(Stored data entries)
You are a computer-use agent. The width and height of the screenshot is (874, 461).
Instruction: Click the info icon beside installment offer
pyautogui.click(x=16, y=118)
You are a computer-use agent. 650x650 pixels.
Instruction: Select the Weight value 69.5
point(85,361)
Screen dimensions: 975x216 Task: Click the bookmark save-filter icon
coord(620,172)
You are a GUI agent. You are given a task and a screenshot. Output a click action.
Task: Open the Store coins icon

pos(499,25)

--

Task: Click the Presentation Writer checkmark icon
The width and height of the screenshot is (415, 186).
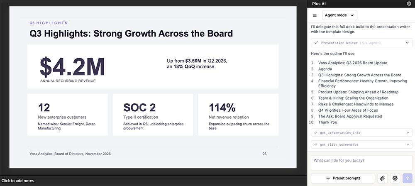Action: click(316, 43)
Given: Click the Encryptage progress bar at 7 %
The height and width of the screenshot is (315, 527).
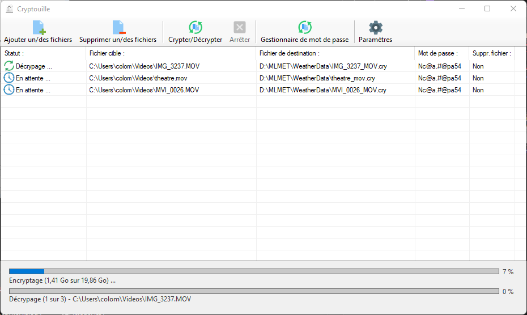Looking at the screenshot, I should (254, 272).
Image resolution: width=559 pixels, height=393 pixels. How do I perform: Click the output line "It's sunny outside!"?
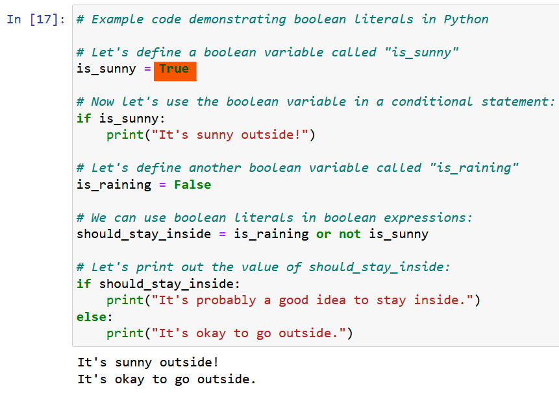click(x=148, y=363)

*WORK TASK*:
Each line of the data that includes "computer" counts once; say how many there are, giving nothing but the number.

*ANSWER SPACE*:
2